Un enfant, qui regardait depuis la rive, lui dit alors :
— Pourquoi tu tires si fort ? Tu devrais peut-être ajuster ton cap.
Le pêcheur, un peu vexé, répondit :
— Je sais faire. Le poisson vient quand il veut.
Mais le lendemain, il eut une idée : il ne changea pas tout d’un coup, il ne “quitta” pas son métier. Il fit juste un petit geste : il déplaça son point de départ. Une autre fois, il attendit quelques minutes de plus.
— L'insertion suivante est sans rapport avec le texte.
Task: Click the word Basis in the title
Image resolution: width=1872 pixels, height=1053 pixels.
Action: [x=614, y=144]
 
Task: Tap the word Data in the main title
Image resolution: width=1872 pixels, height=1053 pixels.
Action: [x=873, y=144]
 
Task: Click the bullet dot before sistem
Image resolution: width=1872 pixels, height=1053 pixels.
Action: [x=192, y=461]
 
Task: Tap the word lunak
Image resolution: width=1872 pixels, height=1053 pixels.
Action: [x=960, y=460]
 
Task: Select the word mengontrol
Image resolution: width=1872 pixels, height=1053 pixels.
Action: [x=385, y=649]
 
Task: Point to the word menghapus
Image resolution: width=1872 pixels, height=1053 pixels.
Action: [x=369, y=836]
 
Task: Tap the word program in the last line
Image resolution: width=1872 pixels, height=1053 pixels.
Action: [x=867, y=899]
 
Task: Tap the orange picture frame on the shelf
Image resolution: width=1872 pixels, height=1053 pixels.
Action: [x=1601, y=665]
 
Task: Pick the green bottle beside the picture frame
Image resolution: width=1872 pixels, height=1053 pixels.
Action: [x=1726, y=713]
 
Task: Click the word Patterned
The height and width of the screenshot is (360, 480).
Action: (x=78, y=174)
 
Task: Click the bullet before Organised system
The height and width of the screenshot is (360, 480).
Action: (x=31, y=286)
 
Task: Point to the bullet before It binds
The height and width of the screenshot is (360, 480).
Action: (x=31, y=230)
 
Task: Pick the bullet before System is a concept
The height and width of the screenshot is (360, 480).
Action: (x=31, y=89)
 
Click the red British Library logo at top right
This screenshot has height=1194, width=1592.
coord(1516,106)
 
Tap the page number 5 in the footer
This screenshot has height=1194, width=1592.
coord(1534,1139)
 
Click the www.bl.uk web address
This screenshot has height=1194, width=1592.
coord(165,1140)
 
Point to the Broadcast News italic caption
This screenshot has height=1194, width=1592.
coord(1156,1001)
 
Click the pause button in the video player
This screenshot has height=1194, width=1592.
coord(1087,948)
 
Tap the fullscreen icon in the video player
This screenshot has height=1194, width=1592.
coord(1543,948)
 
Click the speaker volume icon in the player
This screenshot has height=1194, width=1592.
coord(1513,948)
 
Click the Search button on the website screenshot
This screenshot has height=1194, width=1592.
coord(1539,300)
Une autre fois, il parla aux autres pêcheurs pour comprendre leurs observations.
Et petit à petit, quelque chose changea : il ne se sentit plus prisonnier de l’attente. Il devint plus attentif, plus calme. Un jour, enfin, les filets se remplirent. Mais ce qui le marqua le plus, ce ne fut pas seulement le résultat : c’est qu’il avait compris que le bonheur ne dépend pas uniquement de “tout abandonner”, ni uniquement de “tout garder”.
Il dépendait de sa capacité à lâcher ce qui le bloquait—l’orgueil, la panique, la rigidité—et à continuer, autrement, en choisissant une meilleure direction.
Depuis ce jour, on disait que le pêcheur n’était pas devenu riche seulement en poisson, mais en lucidité. Et quand on lui demandait son secret, il répondait :
— Je n’ai pas tout laissé. J’ai juste cessé de me battre contre le bon moment.